● **Work item**: In the listing below, locate the lines bearing the word "bottom". Copy every one of them.
#### Extracted information
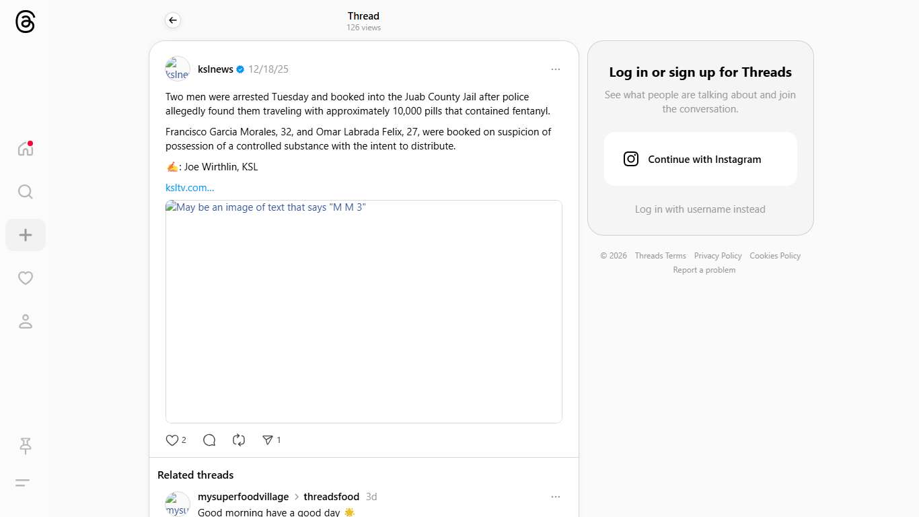The height and width of the screenshot is (517, 919).
Task: Open the Search icon in sidebar
Action: pyautogui.click(x=26, y=192)
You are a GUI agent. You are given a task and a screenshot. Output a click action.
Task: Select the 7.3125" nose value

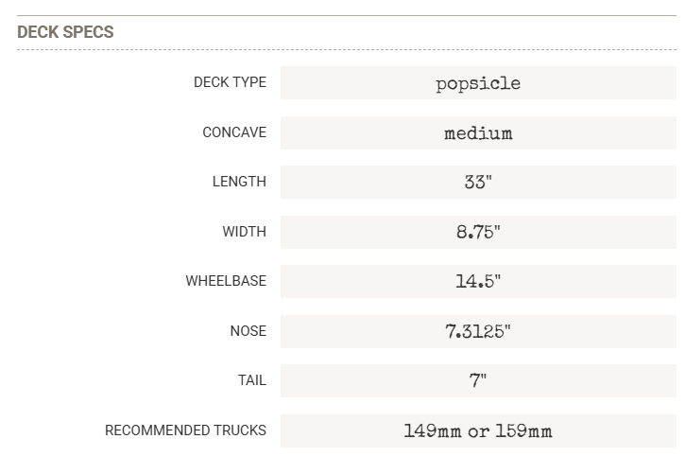(478, 331)
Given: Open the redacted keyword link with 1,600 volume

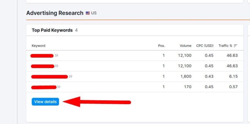Looking at the screenshot, I should click(x=49, y=77).
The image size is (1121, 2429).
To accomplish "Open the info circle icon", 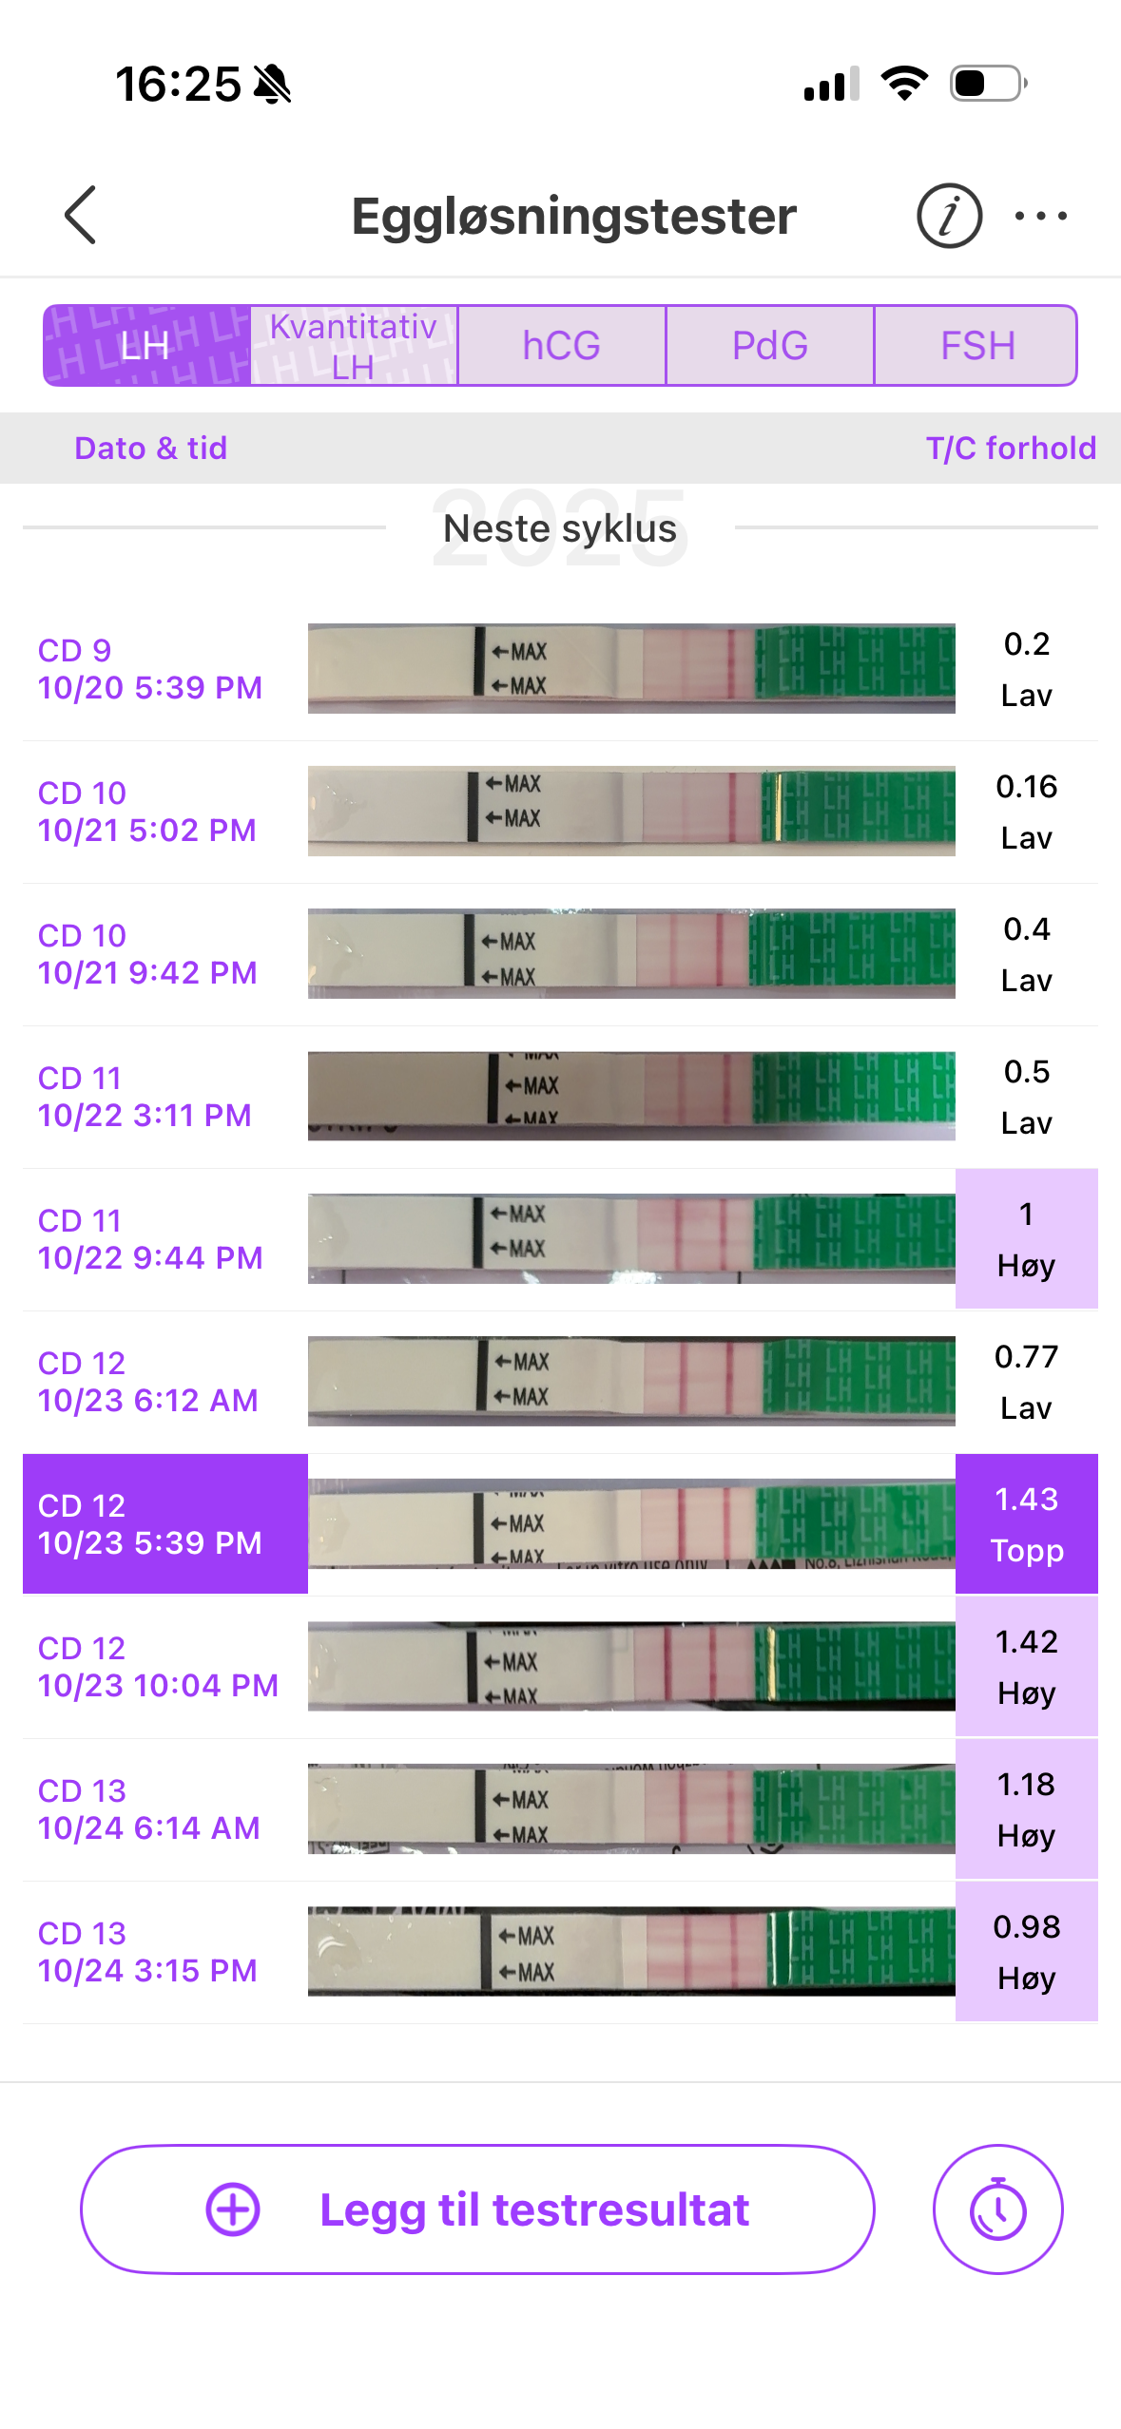I will [x=948, y=216].
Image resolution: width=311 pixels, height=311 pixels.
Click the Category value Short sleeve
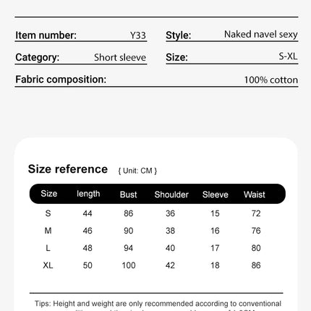[120, 57]
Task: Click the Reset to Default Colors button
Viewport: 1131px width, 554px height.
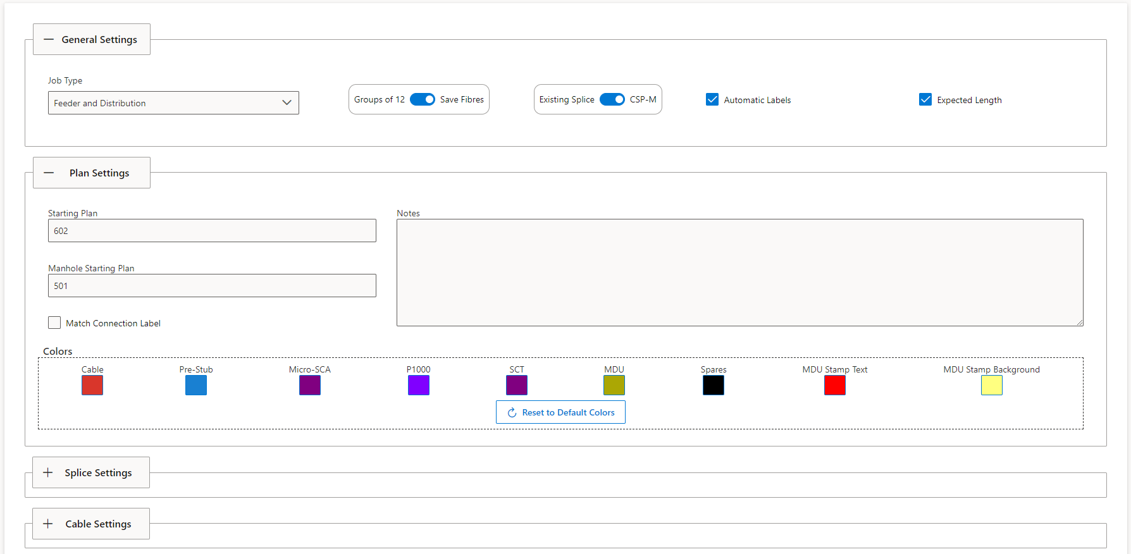Action: [x=560, y=412]
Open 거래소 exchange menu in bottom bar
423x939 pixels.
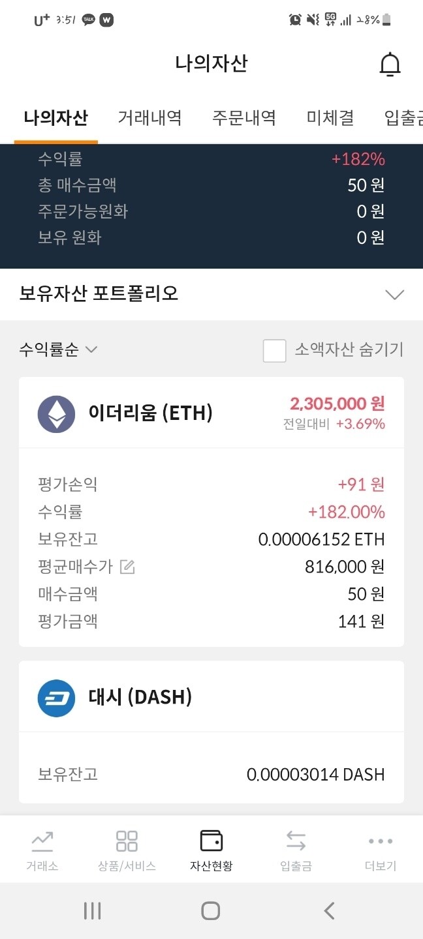pos(42,849)
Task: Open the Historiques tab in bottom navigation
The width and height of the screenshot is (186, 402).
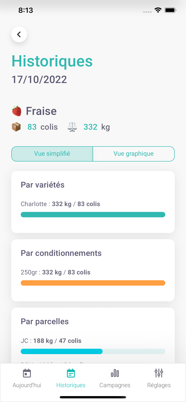Action: (71, 385)
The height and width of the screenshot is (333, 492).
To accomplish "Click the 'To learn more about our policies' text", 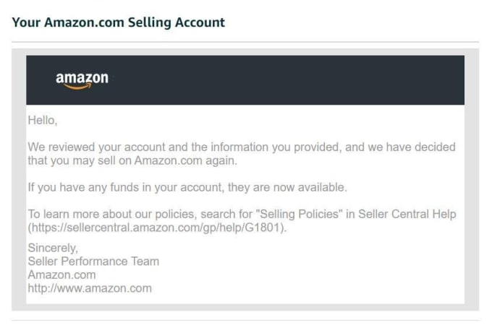I will pyautogui.click(x=112, y=215).
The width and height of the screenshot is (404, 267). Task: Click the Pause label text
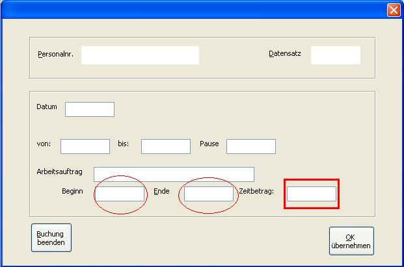click(209, 144)
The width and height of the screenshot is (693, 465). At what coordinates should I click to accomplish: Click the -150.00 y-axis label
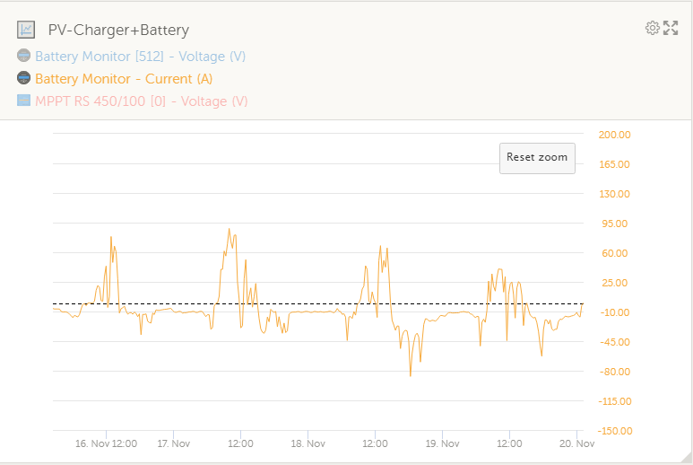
########
● **Exercise solution**:
Open 거래소 exchange menu in bottom bar
Task: Open the Historiques tab in bottom navigation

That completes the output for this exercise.